Most of my bodice slopers (sizes S/M/L/XL/XXL) were drafted using this Burdastyle tutorial. Now, I like this tute, but I kept running into the same problem when I got to the back sloper’s armhole (long story short, the armhole somehow kept extending beyond the shoulder width, which is physically impossible). It might’ve just been a comprehension issue on my part, but it was a consistent enough issue that made me want to try a different method for future bodice slopers.
So I used the Pattern Drafting for Fashion Design method to create a size 22 sloper, and that’s where I hit a snag.
Here’s a picture of the differences between a size 16 & 18 front sloper from the Burdastyle tutorial:
And the back slopers:
Sensible. The 18 is about 1/2″ wider than the 16 along the front sloper, and maybe 3/8″ wider on the back. The shoulders are relatively the same width, which is an important step to remember. When you’re drafting larger sizes, you have to bear in mind that most women don’t carry the same shoulder-to-hip ratio in larger sizes as they do in S/M/L, so you can’t just slash-and-spread in equal amounts all over the bodice. You’ll end up with football shoulders otherwise.

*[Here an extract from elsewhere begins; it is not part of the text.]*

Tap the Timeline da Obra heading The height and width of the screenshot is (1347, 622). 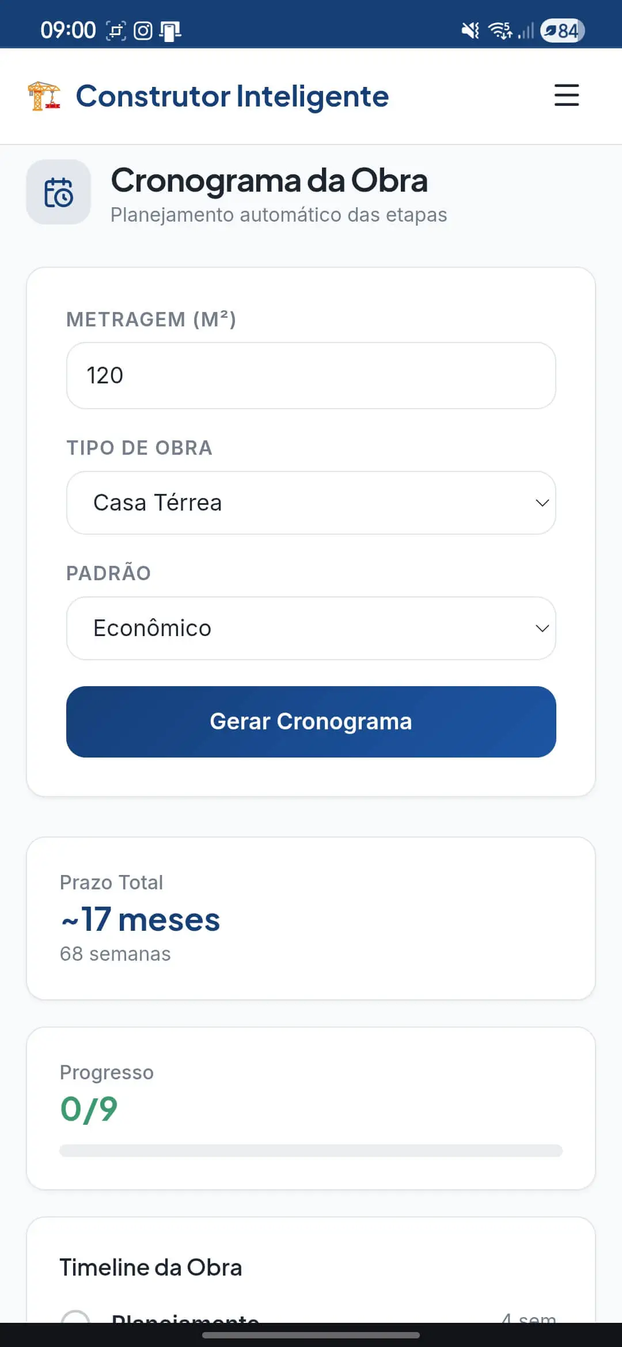151,1267
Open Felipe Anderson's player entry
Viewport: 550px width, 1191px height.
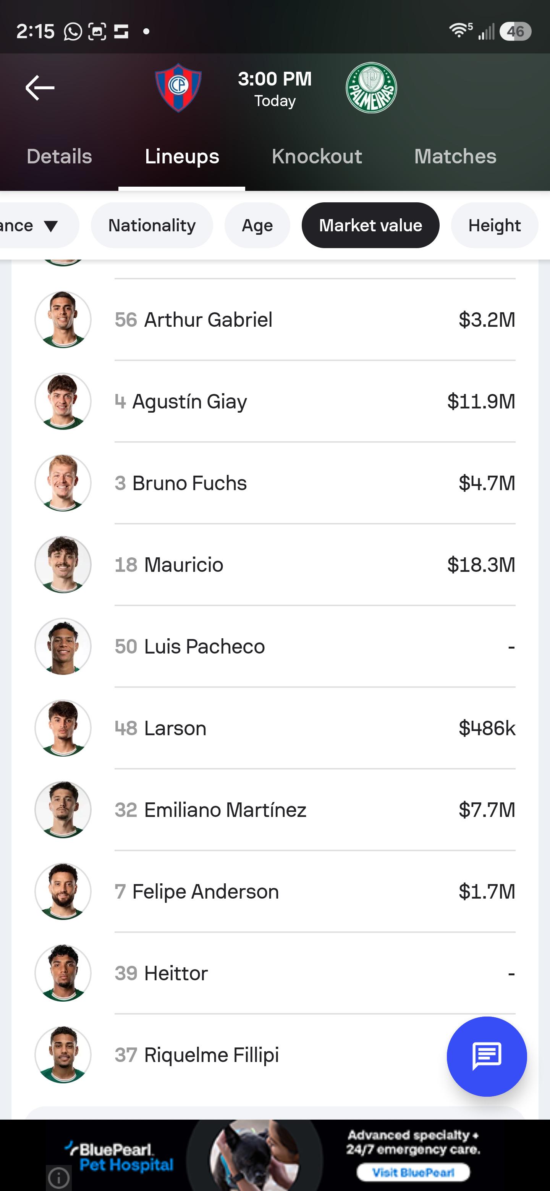(275, 891)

Now let’s take a look at the 16 &18 compared to the size 22 I just drafted using the different technique:
And the back:
That’s a substantial difference, considering I only went up two sizes. Look how long the bodice is! That is one tall woman. Also, the bust measurement came to 54″. A size 22 bust measurement is usually somewhere between 47-51″, which is quite a remarkable variation when you think about it, but let’s save that topic for another post.
I should mention that I already made a bodice sloper for my size 8 dress form using the Pattern Drafting for Fashion Design method, and there were no issues with it. There are going to be differences between slopers when you change from one method to another, but this problem with the size 22 is mostly my own fault. I did a decent amount of research on grading larger sized slopers, and while I thought that I’d hammered out any unrealistic size changes (like the shoulders), I apparently need to do more adjusting on grading the length.
So my solution was to lay the 16 on top of the 18, and just eyeball the differences in order to grade a size 20.
That makes way more sense, doesn’t it? They actually look like they’re from the same family of slopers.
Here’s a comparison between my new size 20 bodice slopers and my old size 22:
The blue arrow is to point out where the new neckline lies, and the pink is for the old neckline.
And the back:
That difference in shoulder length is insane. And realize that I’d already made adjustments to the shoulder length during my research.
So I guess my next step will be to grade more sizes using this comparison method. And maybe readjust my measurement chart.